__Your assignment__. The lines to copy run from the one containing "The width and" to the very end of the records; give them exactly, and only them, without pictures.

__Listed records__.
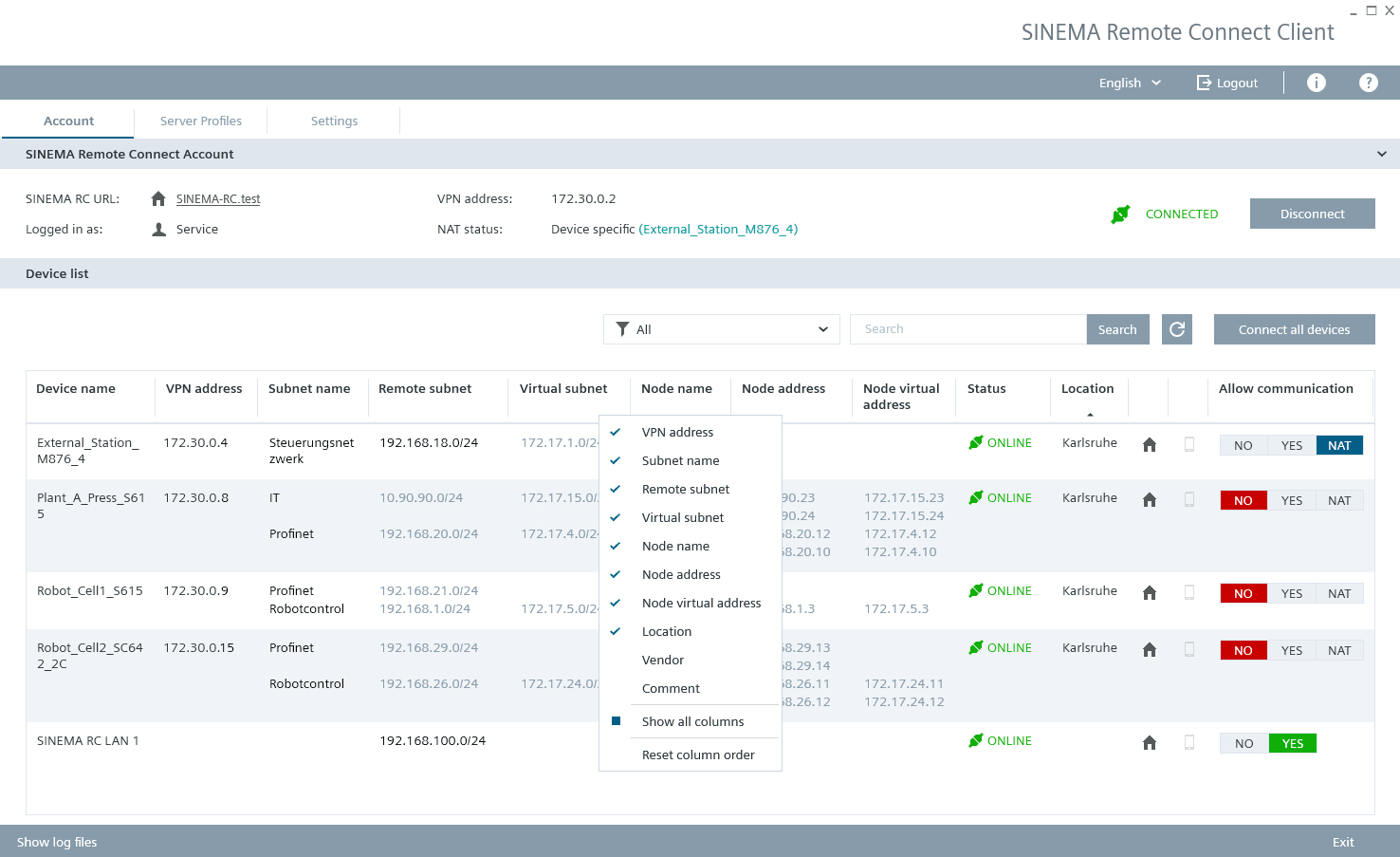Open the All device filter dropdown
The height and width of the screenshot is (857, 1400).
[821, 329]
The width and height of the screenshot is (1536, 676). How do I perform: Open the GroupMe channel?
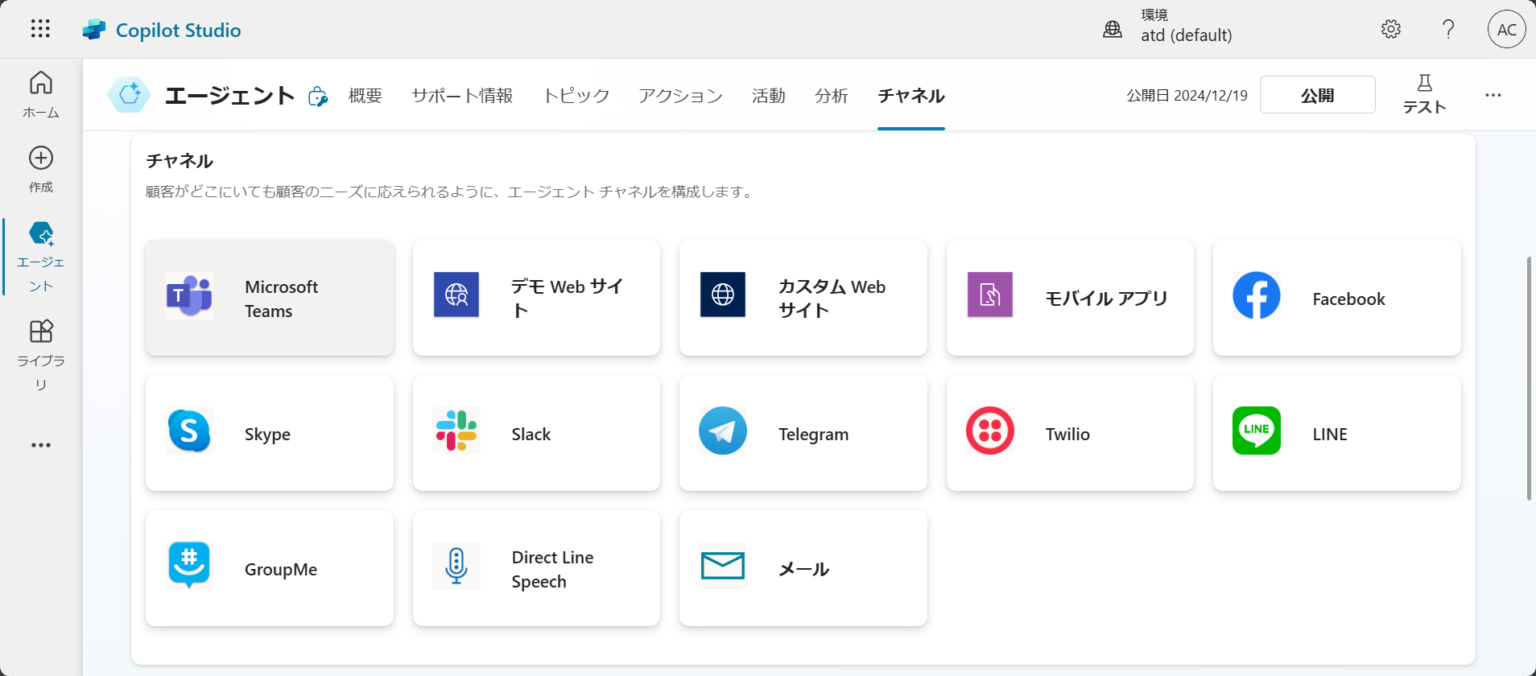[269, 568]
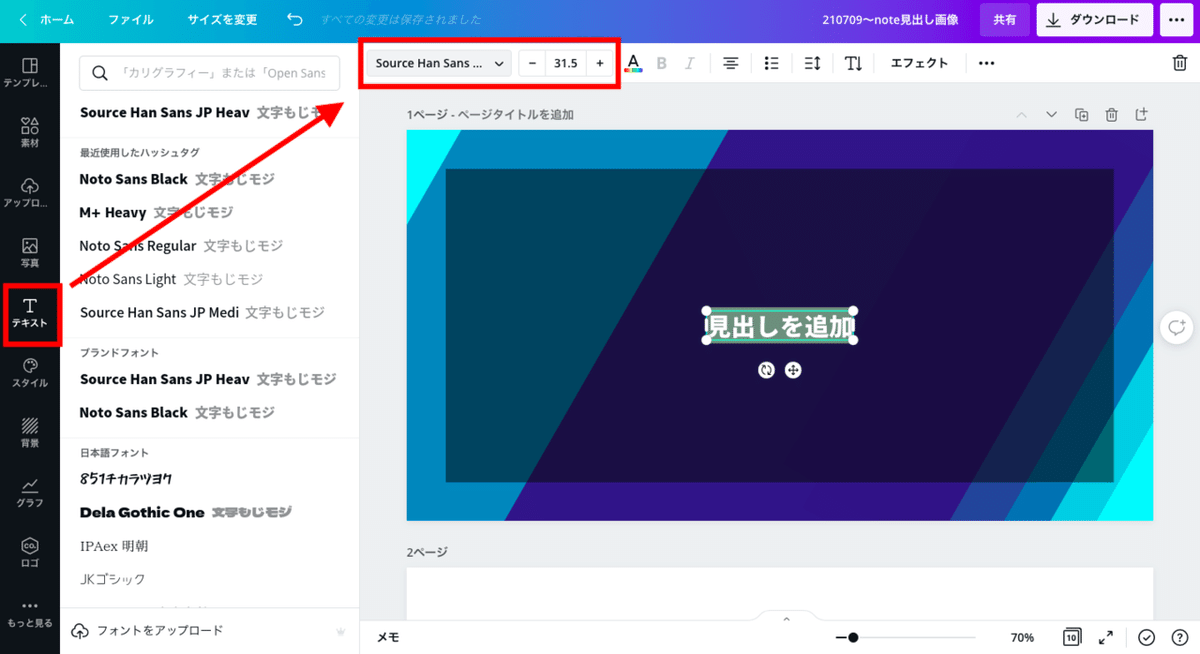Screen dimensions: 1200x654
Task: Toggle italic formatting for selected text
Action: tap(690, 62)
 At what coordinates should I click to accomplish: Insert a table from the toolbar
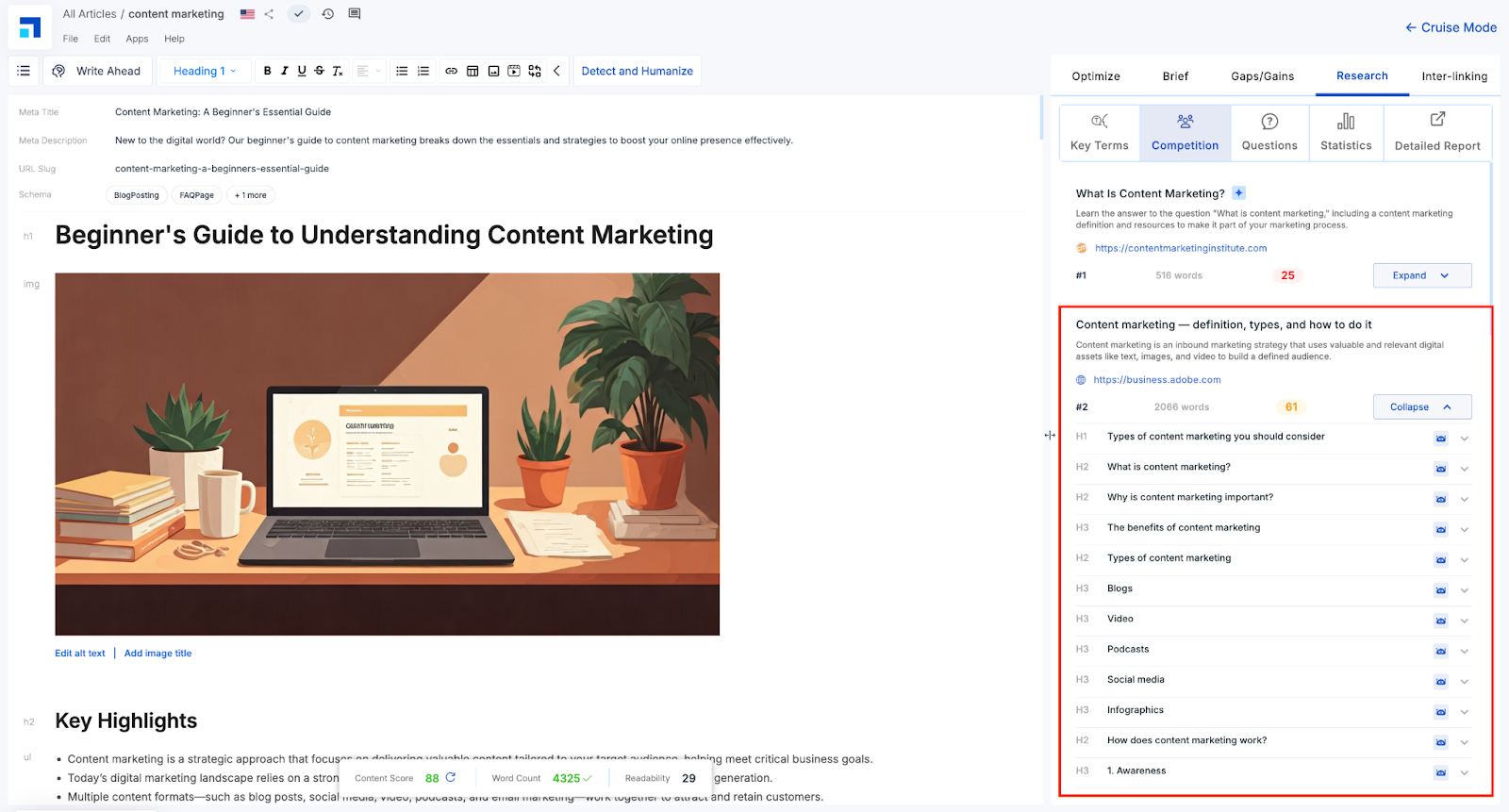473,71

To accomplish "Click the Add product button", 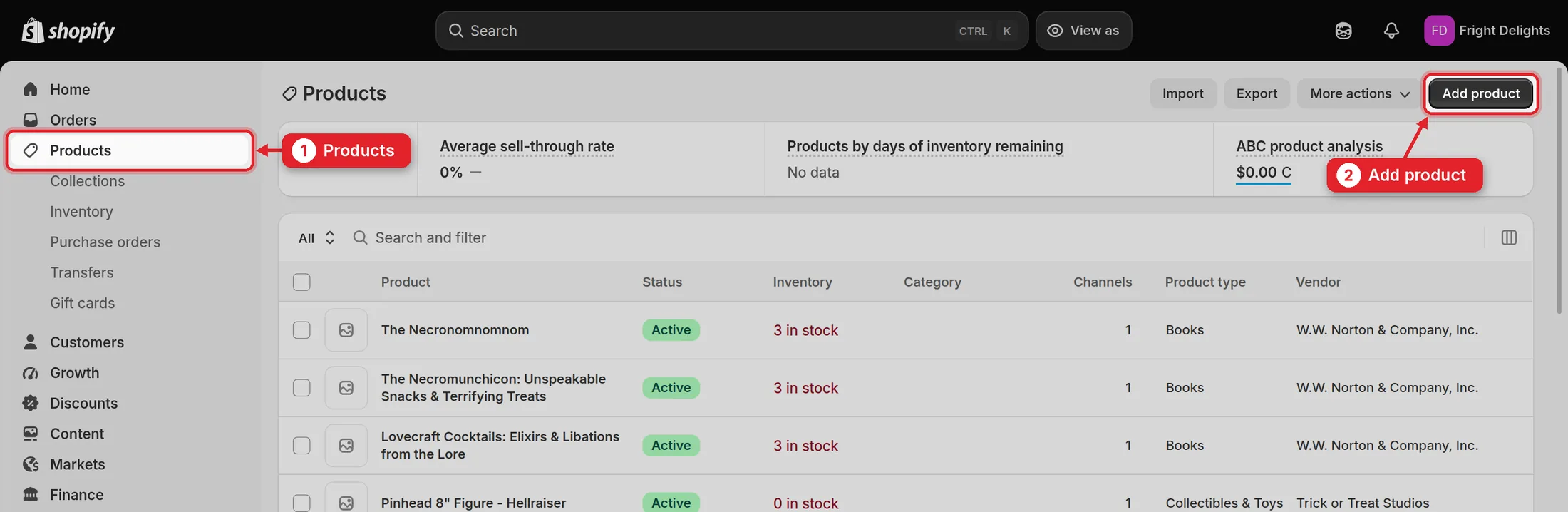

__Response to the task__.
The width and height of the screenshot is (1536, 676). How do I perform: Open the GroupMe channel?
[269, 568]
Screen dimensions: 1200x654
Task: Toggle italic formatting for selected text
Action: tap(690, 62)
 At what coordinates should I click to accomplish: Insert a table from the toolbar
473,71

To accomplish "Click the Add product button", 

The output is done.